ACER fails to learn mujoco
When i learn gym mujoco instead of cart pole by running train_acer_gym.py, it fails to learn and reward decreases as time step goes on (for HalfCheetah-v1, Reacher-v1).
Also, initialized policy of ACER has fluctuated reward at each start (for example, first episode reward of Reacher-v1 fluctuates from -500 to -100), so is there some way to get stable initialized policy? (first episode reward of PPO is around -100)
Also, initialized policy of ACER has fluctuated reward at each start (for example, first episode reward of Reacher-v1 fluctuates from -500 to -100), so is there some way to get stable initialized policy? (first episode reward of PPO is around -100)

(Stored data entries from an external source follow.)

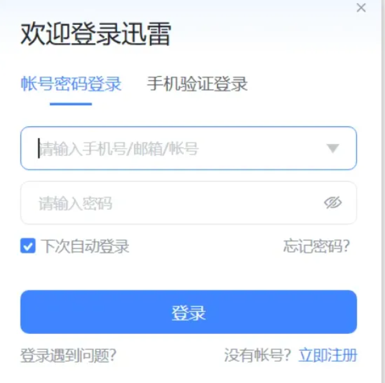Focus the 手机号/邮箱/帐号 input field
The height and width of the screenshot is (383, 385).
click(189, 148)
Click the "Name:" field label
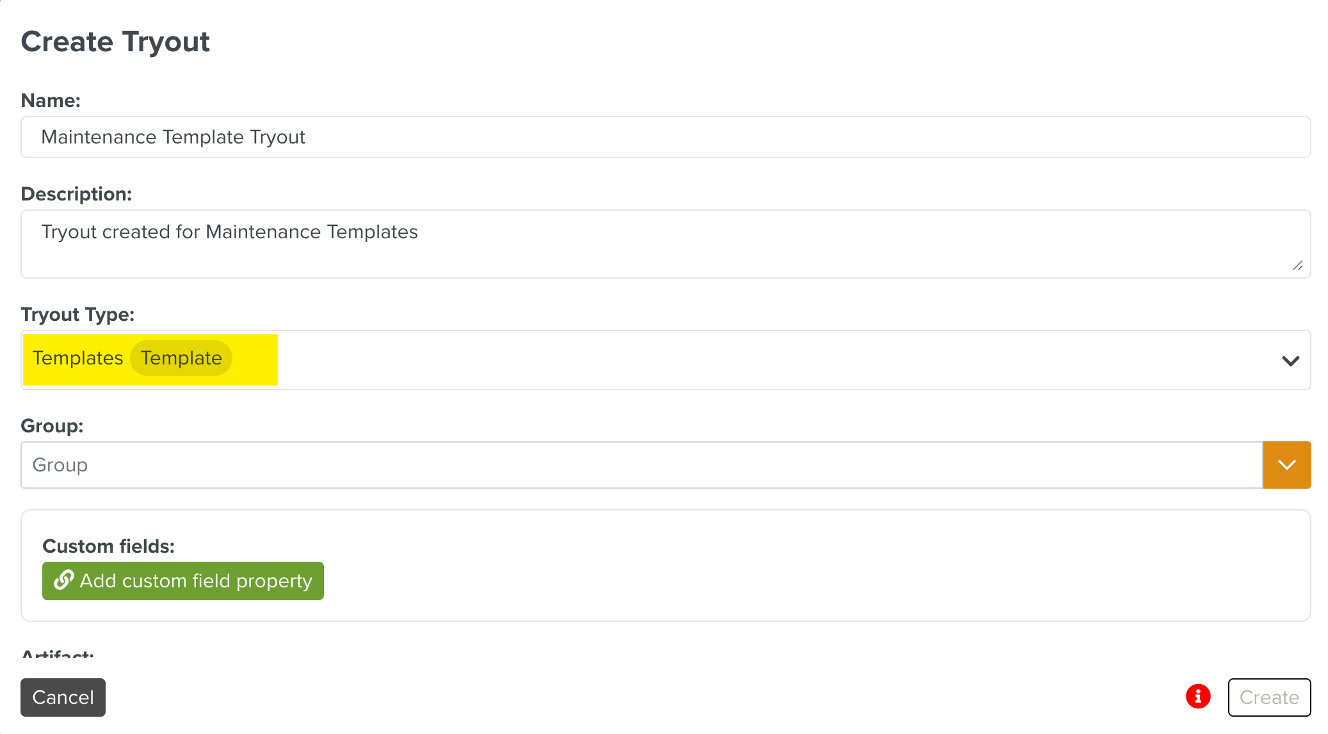 tap(51, 101)
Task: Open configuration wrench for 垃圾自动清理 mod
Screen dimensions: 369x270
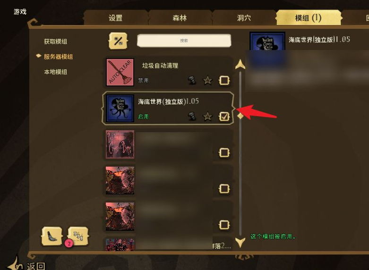Action: tap(192, 80)
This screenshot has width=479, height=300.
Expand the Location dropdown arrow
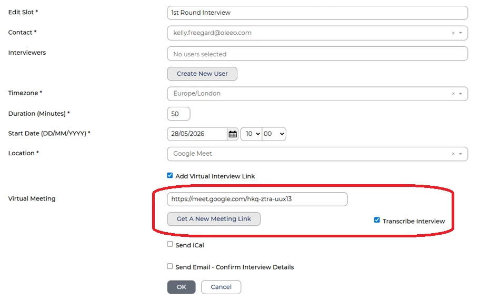tap(461, 154)
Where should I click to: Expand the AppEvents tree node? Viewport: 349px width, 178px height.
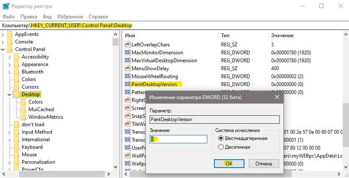[3, 34]
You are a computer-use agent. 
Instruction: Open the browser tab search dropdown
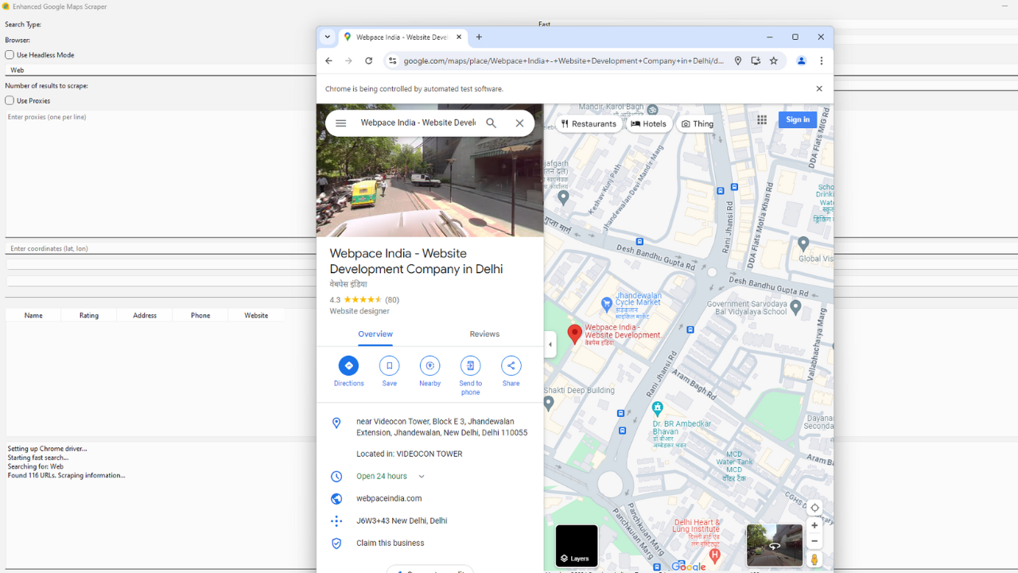[x=327, y=37]
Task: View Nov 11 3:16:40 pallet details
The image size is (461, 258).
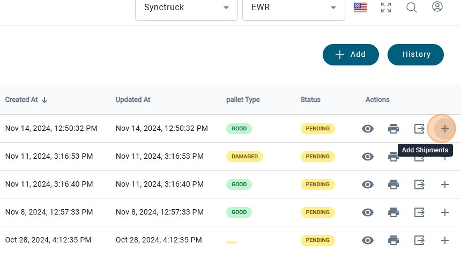Action: point(368,185)
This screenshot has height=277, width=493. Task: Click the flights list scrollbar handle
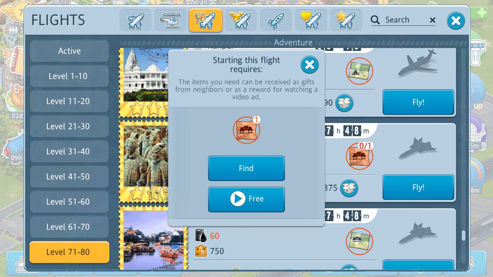click(463, 236)
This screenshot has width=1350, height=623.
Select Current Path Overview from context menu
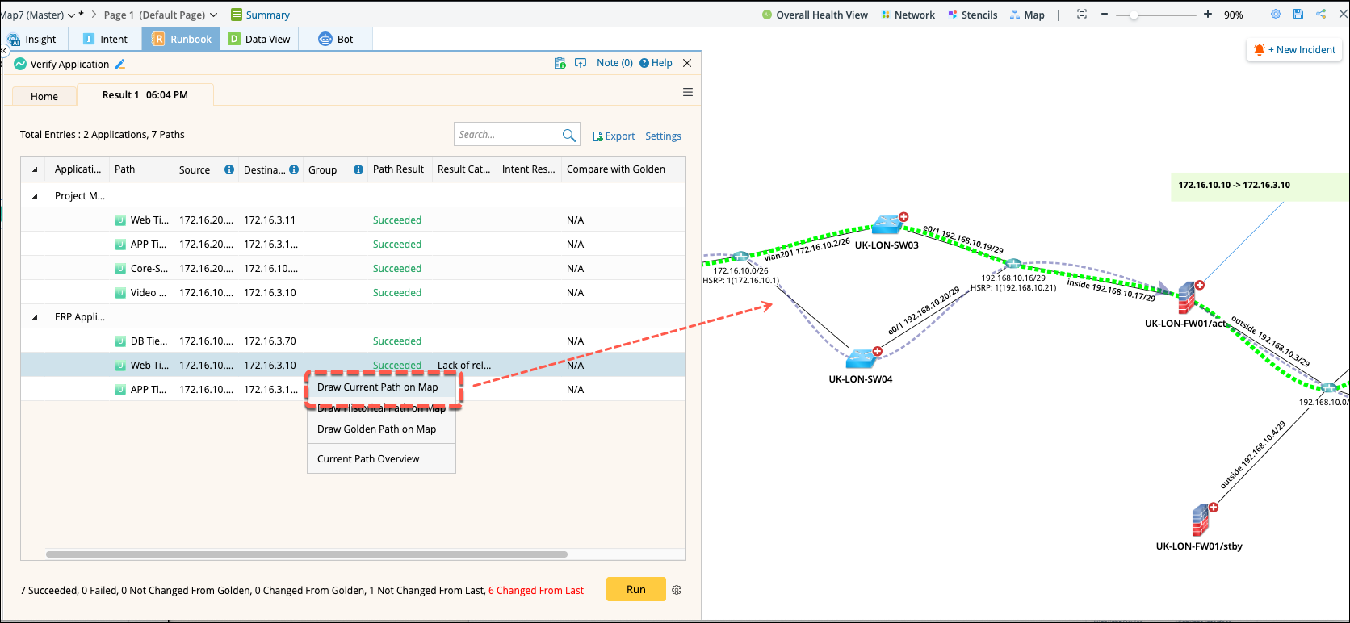pyautogui.click(x=368, y=459)
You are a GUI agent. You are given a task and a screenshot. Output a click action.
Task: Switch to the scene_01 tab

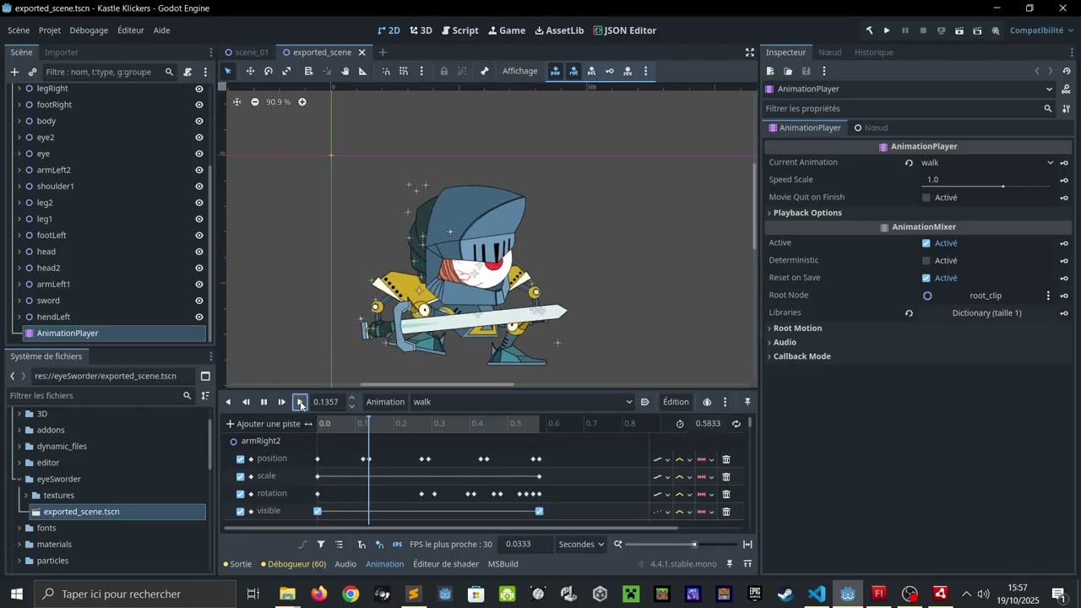tap(251, 52)

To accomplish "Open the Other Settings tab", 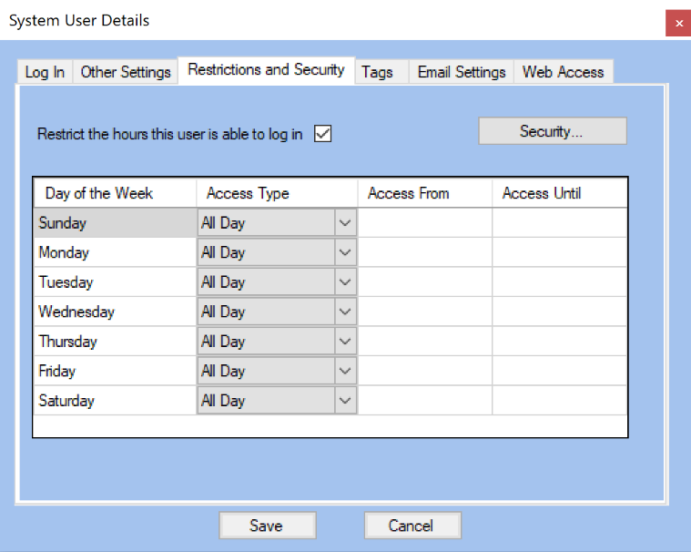I will [126, 72].
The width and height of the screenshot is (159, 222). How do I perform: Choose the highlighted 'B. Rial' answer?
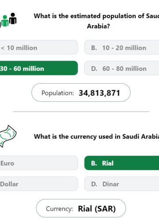[122, 163]
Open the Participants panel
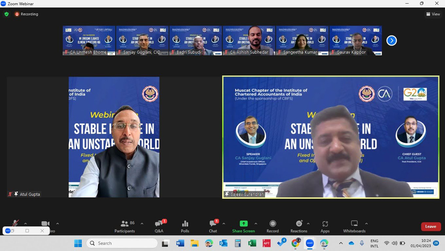This screenshot has height=251, width=445. (x=125, y=226)
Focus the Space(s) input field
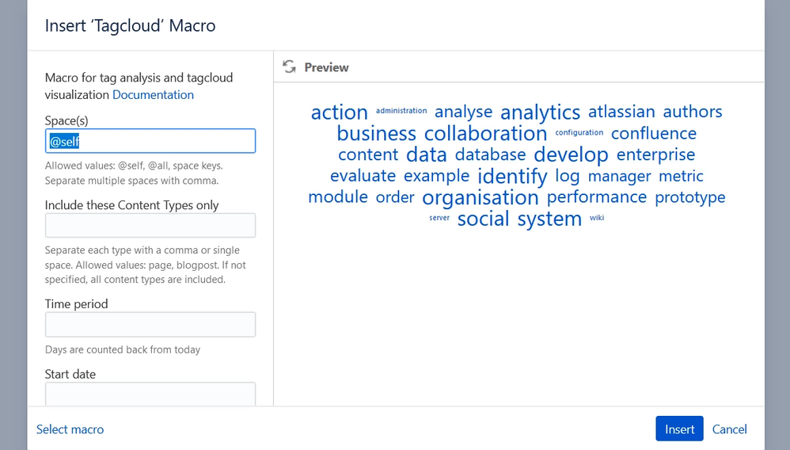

I guess it is because of different weight initialization. In examples/gym/train_ppo_gym.py, the layer that outputs the mean of the action distribution is scaled by 1e-2 (mean_wscale=1e-2). You may stabilize the initial policy for ACER too by specifying mean_wscale=1e-2.
If it increased the performance, please let us know so that we can improve the default settings.
Another possible cause is the scale of observation space. examples/gym/train_ppo_gym.py normalizes observations so that mean=0, std=1, while examples/gym/train_acer_gym.py doesn't.